Restricting access to an action method in ASP.NET Core MVC
6 minutes by Ricardo Peres
ASP.NET Core offers several ways to restrict access to controller actions. Ricardo suggests you can use custom filters that implement authorization interfaces, apply the built-in Authorize attribute with roles or policies, or create authorization handlers for more complex logic. Policies provide the most flexibility, allowing custom requirements like time-based restrictions or IP address checks. Authorization handlers offer the most structured and reusable approach by combining requirements with dependency injection.
No more mocking ILogger
2 minutes by Adam Storr
Testing logging code can be tricky when dealing with Microsoft's ILogger interface and its extension methods. FakeLogger solves this problem by capturing all logging data and making it available for testing. It's now part of the Microsoft.Extensions.Diagnostics.Testing package. You can inject FakeLogger into your code and then check properties like LatestRecord.Message to verify your logging works correctly.

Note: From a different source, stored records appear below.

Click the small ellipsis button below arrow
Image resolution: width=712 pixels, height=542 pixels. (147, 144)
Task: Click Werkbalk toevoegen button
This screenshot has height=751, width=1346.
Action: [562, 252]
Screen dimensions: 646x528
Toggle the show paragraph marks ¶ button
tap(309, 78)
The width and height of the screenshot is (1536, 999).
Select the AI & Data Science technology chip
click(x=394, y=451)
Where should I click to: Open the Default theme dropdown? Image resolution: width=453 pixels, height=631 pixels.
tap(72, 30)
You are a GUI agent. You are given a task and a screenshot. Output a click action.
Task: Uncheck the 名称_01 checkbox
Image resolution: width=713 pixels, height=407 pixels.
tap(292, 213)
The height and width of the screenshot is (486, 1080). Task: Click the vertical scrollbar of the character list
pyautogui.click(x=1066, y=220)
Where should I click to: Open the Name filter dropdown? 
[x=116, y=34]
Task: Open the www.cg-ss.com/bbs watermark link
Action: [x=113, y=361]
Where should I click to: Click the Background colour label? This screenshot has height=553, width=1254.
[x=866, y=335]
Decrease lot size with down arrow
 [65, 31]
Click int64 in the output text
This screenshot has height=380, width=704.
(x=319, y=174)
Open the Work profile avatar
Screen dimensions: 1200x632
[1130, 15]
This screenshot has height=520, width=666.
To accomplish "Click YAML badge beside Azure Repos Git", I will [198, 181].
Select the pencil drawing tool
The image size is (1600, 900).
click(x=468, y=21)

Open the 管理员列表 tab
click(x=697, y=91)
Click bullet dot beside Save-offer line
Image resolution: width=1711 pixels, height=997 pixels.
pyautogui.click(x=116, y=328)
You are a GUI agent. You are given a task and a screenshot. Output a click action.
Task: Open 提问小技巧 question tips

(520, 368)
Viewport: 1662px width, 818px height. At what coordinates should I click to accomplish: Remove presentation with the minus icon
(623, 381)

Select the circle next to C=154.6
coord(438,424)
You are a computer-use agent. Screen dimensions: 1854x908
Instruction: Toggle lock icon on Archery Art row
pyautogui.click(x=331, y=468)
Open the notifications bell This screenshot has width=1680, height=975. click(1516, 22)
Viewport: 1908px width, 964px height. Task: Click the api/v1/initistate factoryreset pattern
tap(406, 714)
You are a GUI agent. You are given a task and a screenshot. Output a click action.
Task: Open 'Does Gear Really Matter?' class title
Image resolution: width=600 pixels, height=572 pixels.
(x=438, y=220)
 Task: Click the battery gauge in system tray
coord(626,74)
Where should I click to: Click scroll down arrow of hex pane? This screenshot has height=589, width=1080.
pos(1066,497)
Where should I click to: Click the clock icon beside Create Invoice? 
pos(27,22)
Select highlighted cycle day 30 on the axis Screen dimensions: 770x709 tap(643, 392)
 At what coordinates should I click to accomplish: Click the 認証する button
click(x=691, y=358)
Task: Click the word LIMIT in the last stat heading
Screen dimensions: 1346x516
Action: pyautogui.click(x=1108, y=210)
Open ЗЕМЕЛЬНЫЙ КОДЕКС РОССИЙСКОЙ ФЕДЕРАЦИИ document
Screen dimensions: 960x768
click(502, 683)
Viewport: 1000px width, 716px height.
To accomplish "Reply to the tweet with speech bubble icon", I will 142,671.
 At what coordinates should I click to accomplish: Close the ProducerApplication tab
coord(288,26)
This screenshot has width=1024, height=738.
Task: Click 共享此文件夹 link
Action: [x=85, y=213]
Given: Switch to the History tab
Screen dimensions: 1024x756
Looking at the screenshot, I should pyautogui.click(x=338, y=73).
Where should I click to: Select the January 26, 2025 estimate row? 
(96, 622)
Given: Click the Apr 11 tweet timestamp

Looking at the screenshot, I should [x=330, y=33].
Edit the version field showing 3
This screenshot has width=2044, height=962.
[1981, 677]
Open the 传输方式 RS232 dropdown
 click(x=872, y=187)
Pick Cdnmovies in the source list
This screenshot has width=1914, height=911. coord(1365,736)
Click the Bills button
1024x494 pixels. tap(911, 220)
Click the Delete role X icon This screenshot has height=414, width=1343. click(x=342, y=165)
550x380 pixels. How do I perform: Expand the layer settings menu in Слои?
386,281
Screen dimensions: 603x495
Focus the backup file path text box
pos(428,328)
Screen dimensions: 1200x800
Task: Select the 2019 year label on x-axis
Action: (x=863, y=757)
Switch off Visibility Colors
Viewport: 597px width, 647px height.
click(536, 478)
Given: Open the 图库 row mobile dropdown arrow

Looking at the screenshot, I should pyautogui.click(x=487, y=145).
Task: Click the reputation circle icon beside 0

Using stored procedures and functions with EF Core and PostgreSQL
10 minutes by Milan Jovanović
EF Core works well with database functions and procedures when LINQ isn't enough for complex queries or operations. Functions return data and can be called with SqlQuery, while procedures handle side effects and use ExecuteSqlAsync. This approach lets you use raw SQL for performance-critical queries, database-specific features, or atomic operations while keeping EF Core's convenience for simpler tasks. The interpolated string syntax creates parameterized queries automatically, preventing SQL injection.